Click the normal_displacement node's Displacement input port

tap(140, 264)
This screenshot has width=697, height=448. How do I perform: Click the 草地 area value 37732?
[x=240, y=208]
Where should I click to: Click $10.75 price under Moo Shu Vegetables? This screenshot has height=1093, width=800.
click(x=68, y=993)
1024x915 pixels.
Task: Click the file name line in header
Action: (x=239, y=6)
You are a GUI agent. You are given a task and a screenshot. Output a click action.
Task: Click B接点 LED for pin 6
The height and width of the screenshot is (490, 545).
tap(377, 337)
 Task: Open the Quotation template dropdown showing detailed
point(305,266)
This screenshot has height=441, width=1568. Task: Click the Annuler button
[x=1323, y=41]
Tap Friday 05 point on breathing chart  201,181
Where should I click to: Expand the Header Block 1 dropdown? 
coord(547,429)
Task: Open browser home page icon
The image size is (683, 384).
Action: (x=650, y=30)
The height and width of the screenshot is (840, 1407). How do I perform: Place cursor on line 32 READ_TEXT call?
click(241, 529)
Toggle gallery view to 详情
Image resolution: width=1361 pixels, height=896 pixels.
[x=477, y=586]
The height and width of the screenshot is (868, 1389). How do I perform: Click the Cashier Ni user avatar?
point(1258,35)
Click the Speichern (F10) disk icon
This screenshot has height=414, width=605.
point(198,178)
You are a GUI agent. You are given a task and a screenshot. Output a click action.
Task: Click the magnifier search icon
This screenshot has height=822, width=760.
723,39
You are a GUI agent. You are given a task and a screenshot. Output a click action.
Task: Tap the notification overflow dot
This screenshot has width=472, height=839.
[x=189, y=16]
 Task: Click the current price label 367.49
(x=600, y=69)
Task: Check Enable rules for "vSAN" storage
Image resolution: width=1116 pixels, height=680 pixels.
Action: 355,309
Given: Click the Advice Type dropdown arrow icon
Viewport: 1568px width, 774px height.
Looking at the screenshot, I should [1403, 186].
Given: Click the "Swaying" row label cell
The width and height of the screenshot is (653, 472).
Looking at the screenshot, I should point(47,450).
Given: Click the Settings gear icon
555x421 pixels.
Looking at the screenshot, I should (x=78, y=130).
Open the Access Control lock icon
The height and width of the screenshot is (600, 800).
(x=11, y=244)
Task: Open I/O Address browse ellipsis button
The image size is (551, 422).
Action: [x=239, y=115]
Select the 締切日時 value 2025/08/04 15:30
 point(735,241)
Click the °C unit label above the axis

HOW TO COMPLETE THIS TASK
Each record is to be repeated word for word, with none skipped.

ANSWER TO THE PROBLEM
Click the normal_displacement node's Displacement input port

tap(140, 264)
This screenshot has width=697, height=448. How do I perform: Click the 草地 area value 37732?
[x=240, y=208]
Where should I click to: Click $10.75 price under Moo Shu Vegetables? This screenshot has height=1093, width=800.
click(x=68, y=993)
1024x915 pixels.
Task: Click the file name line in header
Action: (x=239, y=6)
You are a GUI agent. You are given a task and a screenshot. Output a click action.
Task: Click B接点 LED for pin 6
The height and width of the screenshot is (490, 545).
tap(377, 337)
 Task: Open the Quotation template dropdown showing detailed
point(305,266)
This screenshot has height=441, width=1568. Task: Click the Annuler button
[x=1323, y=41]
Tap Friday 05 point on breathing chart  201,181
Where should I click to: Expand the Header Block 1 dropdown? 
coord(547,429)
Task: Open browser home page icon
The image size is (683, 384).
Action: (x=650, y=30)
The height and width of the screenshot is (840, 1407). How do I perform: Place cursor on line 32 READ_TEXT call?
click(241, 529)
Toggle gallery view to 详情
Image resolution: width=1361 pixels, height=896 pixels.
[x=477, y=586]
The height and width of the screenshot is (868, 1389). How do I perform: Click the Cashier Ni user avatar?
point(1258,35)
Click the Speichern (F10) disk icon
This screenshot has height=414, width=605.
point(198,178)
You are a GUI agent. You are given a task and a screenshot. Output a click action.
Task: Click the magnifier search icon
This screenshot has height=822, width=760.
723,39
You are a GUI agent. You are given a task and a screenshot. Output a click action.
Task: Tap the notification overflow dot
This screenshot has width=472, height=839.
[x=189, y=16]
 Task: Click the current price label 367.49
(x=600, y=69)
Task: Check Enable rules for "vSAN" storage
Image resolution: width=1116 pixels, height=680 pixels.
Action: 355,309
Given: Click the Advice Type dropdown arrow icon
Viewport: 1568px width, 774px height.
Looking at the screenshot, I should [1403, 186].
Given: Click the "Swaying" row label cell
The width and height of the screenshot is (653, 472).
Looking at the screenshot, I should point(47,450).
Given: Click the Settings gear icon
555x421 pixels.
Looking at the screenshot, I should (x=78, y=130).
Open the Access Control lock icon
The height and width of the screenshot is (600, 800).
(x=11, y=244)
Task: Open I/O Address browse ellipsis button
The image size is (551, 422).
Action: [x=239, y=115]
Select the 締切日時 value 2025/08/04 15:30
 point(735,241)
Click the °C unit label above the axis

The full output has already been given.